Gay was wearing a yellow quilted dressing gown and
slippers. The seductive black evening gown hung on a clothes hanger. She was
flushed; she had had three rums in the lounge and another one or two out on the
deck. Camb had another with him. She took it and for a while she sipped it, then
she put the glass down on the night table and lay down on the bed. So did Camb.
"As I pulled her towards me and kissed the nape of her
neck, I had second thoughts about the unlocked cabin door. She smiled and said,
It doesn't matter no-one will come in. We will be quite safe'," he would
remember.
Finally, the two had stopped playing musical chairs of the
emotions; what was to follow would be for real.
When day came Saturday, October 18 Gay Gibson was
nowhere to be found. Eileen Field, her cabin's stewardess said that her
nightgown, a pair of black silk pajamas and her slippers were gone too. Her
black evening gown still hung on the clothes hanger. There was no sign of a
struggle in the cabin; the bed had been slept in as a dent in the pillow and a
yellow stain on the bottom sheet bore witness.
Had she fallen overboard? Had she jumped overboard? Had
she been pushed overboard?
At 9:45 a.m. a message was broadcast over the ship's
loudspeakers. "A first-class lady passenger, Miss Eileen Gibson, cannot be
found. Any person who knows where she is or can give any information concerning
her, please report at once to the purser."
Forty-five minutes later Captain Patey turned the ship
round; it was his duty to go and look for a missing passenger. The other
passengers joined him and his crew in leaning over the rails to search the
shark-infested ocean with their eyes and with binoculars. There was no sign of
the red-headed starlet.
The captain also sent an S.O.S. over the ship's radio
alerting other vessels in the area that a passenger was believed lost overboard.

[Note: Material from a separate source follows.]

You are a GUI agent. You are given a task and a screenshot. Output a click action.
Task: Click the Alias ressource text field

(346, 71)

The passenger, female, might be wearing black silk pajamas under a yellow
quilted gown and possibly bedroom slippers.
Camb was calmly preparing the Promenade Deck for the day's
drinking and jovialities. He had started at 6 a.m.
What happened to Gay
Later that morning, while Cabin 126 was being sealed on
orders from the steamship company's London headquarters, Captain Patey called
those crew members connected to the Shade Deck to his office for statements on
their whereabouts and activities the previous night. There were eight such crew
members, Camb being one. The captain also took a statement from passenger
Hopwood.
It appeared from what he heard that the previous night had
been somewhat different from what the crew was used to.

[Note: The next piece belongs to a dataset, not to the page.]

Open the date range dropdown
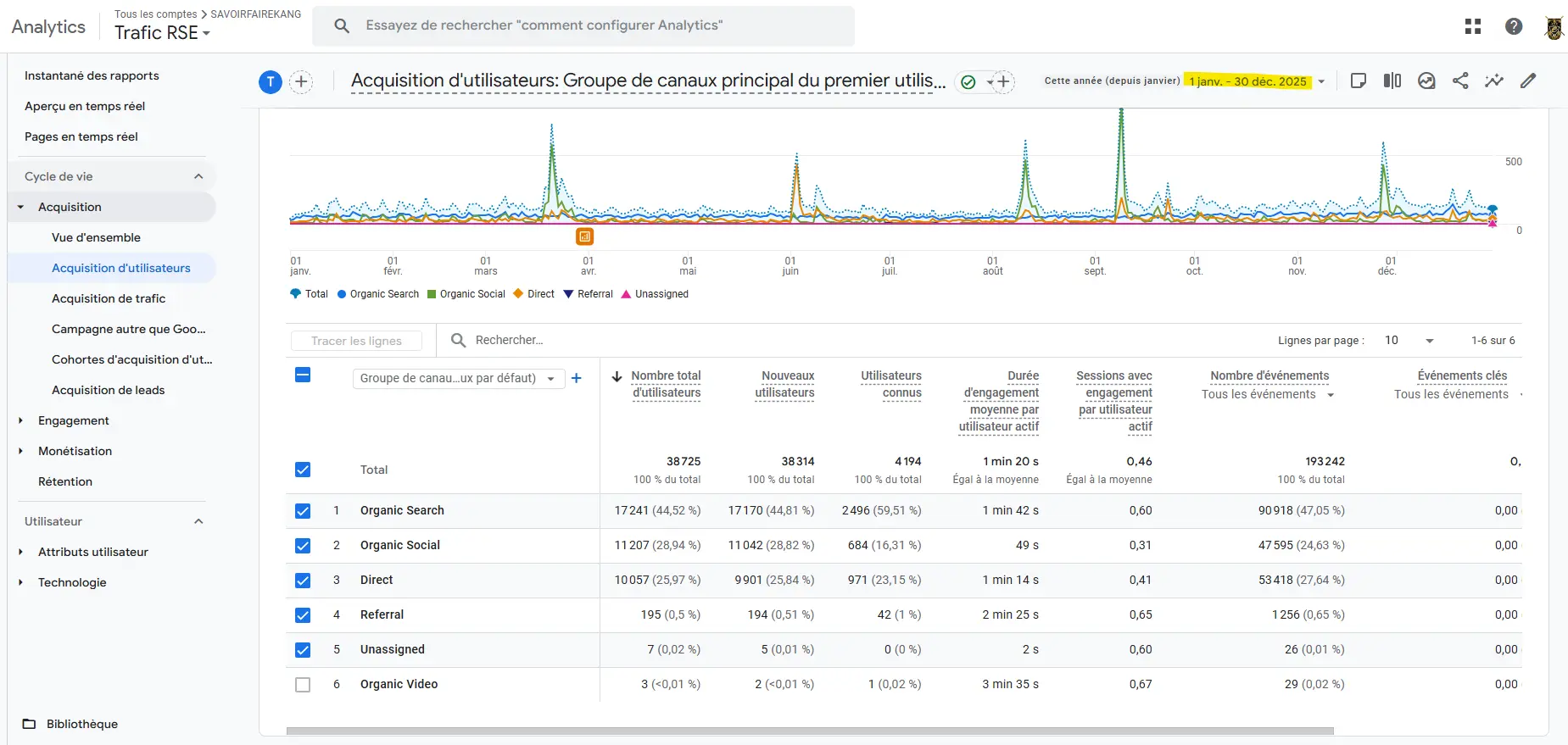1568x745 pixels. [1321, 81]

At 2:58 a.m. the silence of the tropical night was broken
by two emergency buzzers sounding simultaneously on
the Shade Deck. One summoned the deck's head steward; the other the deck's
stewardess. Both were off duty and asleep in their cabins, so it would be two
night-watchmen, Jim Murray and Fred Steer, who ran up the stairs to see from
which cabin the urgent calls had come. An indicator board at the top of the
stairs showed that Cabin 126 had buzzed. Murray and Steer rushed to it and saw
that from underneath its door came light. Steer grabbed the knob and it turned
in his hand. He pushed open the door but a man behind it blocked his way. "It's
all right!" said he and slammed the door. He wore blue trousers, a brown leather
belt and the white short-sleeved shirt and plimsolls of a member of the Durban Castle's crew. "That's Camb in there," said Steer to Murray.
Later, back on the Promenade Deck, Murray told another
crew member about the buzzing from Cabin 126 but he did not say that the man in
Gay's cabin was Camb. He did though go down to the cabin yet again just to make
sure that the young woman was indeed all right. It was 3:20 a.m. and the light
in the cabin was still on but the cabin was silent. Having a good idea what was
going on in there, he returned to the Promenade Deck. Steer thought that he
should also go down to the cabin just to make sure that the young starlet really
did not need help. It was 3:40 a.m. and the cabin was not only silent but dark.
The rest of the night had passed calmly.
As for Camb, told that he had been seen in Cabin 126, he
denied that he had been anywhere near it on that night or on any other night.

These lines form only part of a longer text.